Speaking during a briefing on Tuesday, IATA Director General Alexandre de Juniac said the organization expects the recovery to “start by mid-year 2021.” Leisure travelers — whether they are going to the beach or visiting friends or relatives — will lead that recovery, while business travel is expected to lag by as much as 18 months.
“When we look at the rollout of the vaccination policy in many developed countries, I think it’s compatible with the reopening plan that would allow the summer season to be, at least, a decent season for air transport,” he said.
De Juniac’s comments come as airlines begin reporting booking improvements. On Tuesday, U.S. discounter Allegiant Air reported a “moderate increase” in travel demand since the middle of February. The airline is one of the few that plan to grow beyond its 2019 capacity this year, with the first quarter forecast to be up 2-4.5 percent compared to two years ago.
On the same day, Cowen & Co. analysts reiterated their view that summer travel will be “strong” in the U.S. They forecast as much as a 38 percent jump in daily Transportation Security Administration (TSA) screening numbers to between 1.1 million to 1.4 million a day by Memorial Day in May, the symbolic American start to summer.
U.S. airlines are not the only ones seeing improvements. British Airways saw flight bookings jump 60 percent week-over-week on the day UK Prime Minister Boris Johnson unveiled his reopening plan for the country in February.
“People want to travel. And whenever possible, whenever travel restrictions are lifted and travel is safe, they book,” Lufthansa Group CEO Carsten Spohr said during the company’s fourth-quarter earnings presentation last week. While Lufthansa had yet to see a dramatic uptick in demand, he said he expected something once the German government eased travel restrictions.

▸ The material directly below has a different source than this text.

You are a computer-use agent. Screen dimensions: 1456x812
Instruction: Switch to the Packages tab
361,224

But the improving outlooks do not hide the fact that the industry continues to face a challenging recovery. IATA’s latest forecast has global passenger traffic recovering to, at best, 38 percent of 2019 levels this year owing to a weaker than expected first half of 2021. Airlines are expected to burn between $75 billion and $95 billion in cash with few — if any — likely to turn a profit this year.
And the U.S. Centers for Disease Control and Prevention, in releasing new guidance for fully vaccinated Americans on Monday, did not alter their standing recommendation against travel.

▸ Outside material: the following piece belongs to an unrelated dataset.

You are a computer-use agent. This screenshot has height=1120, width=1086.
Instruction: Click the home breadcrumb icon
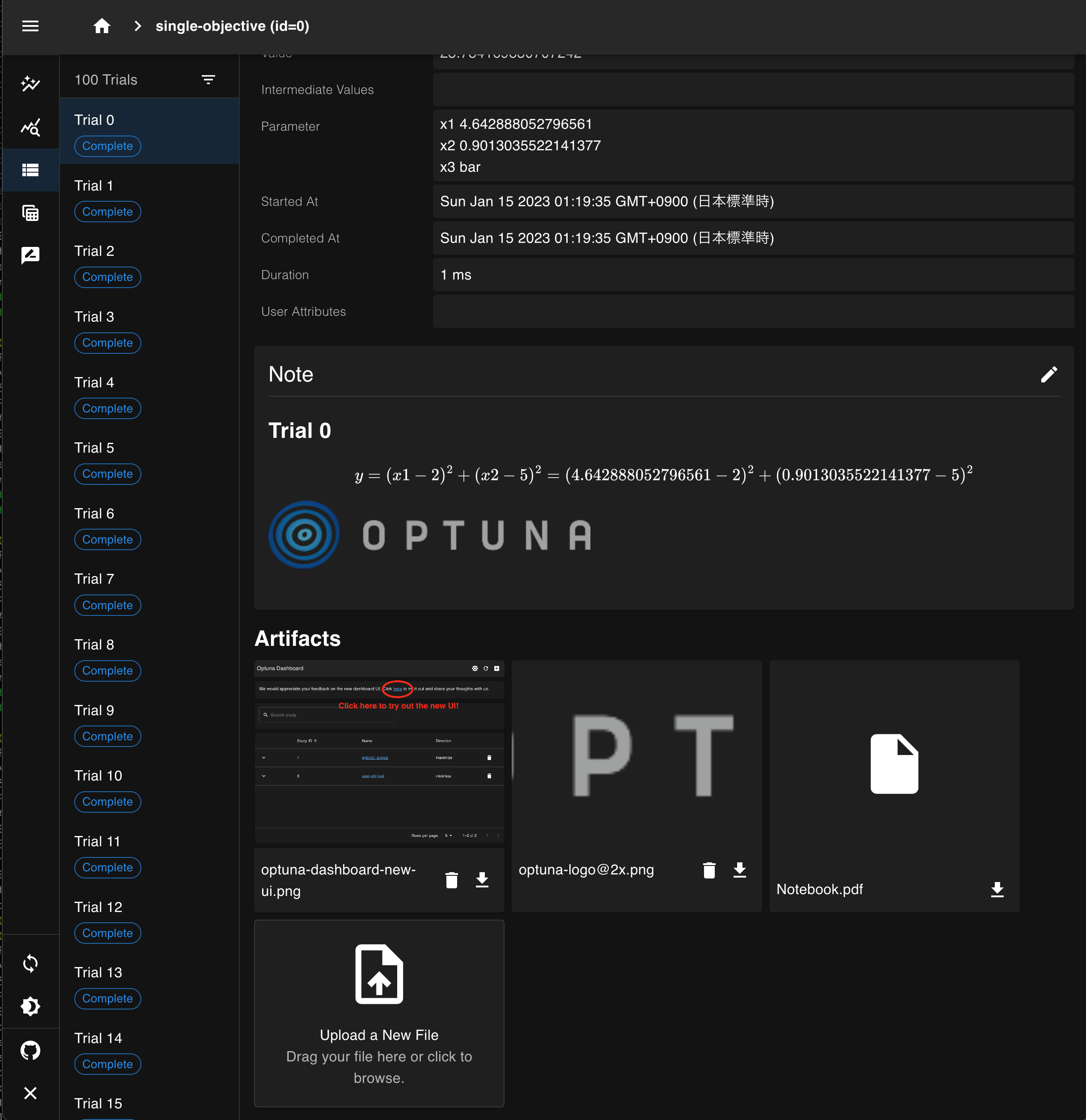pos(102,26)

De Juniac acknowledged the first-half weakness on Tuesday. He noted that Easter — typically a busy travel period in many Western countries — was “too soon” for the travel recovery.

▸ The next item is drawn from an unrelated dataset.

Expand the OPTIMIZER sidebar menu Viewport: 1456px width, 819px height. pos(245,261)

In addition, the recovery in highly-lucrative business travel will likely occur between 12 and 18 months after leisure flyers come back. That could also mean a summer — summer 2022 that is — recovery for corporate travel.
IATA is betting that digital health passports, like its Travel Pass, will play a big part in restarting business travel. Singapore Airlines will run the first full trial of the program on flights between London and Singapore from March 15-28, said Nick Careen, IATA senior vice president for airport, passenger, cargo and security, on Tuesday. The airline aims to fully integrate the platform into its app by mid-year.
But signing airlines onto Travel Pass, or any of the multitude of other digital health passports in the market, is only a beginning. Careen emphasized that governments need to adopt a platform and standards before any of them can become widely used. Only a smattering of small countries, including Aruba and Panama, have as yet signed onto one of the new apps.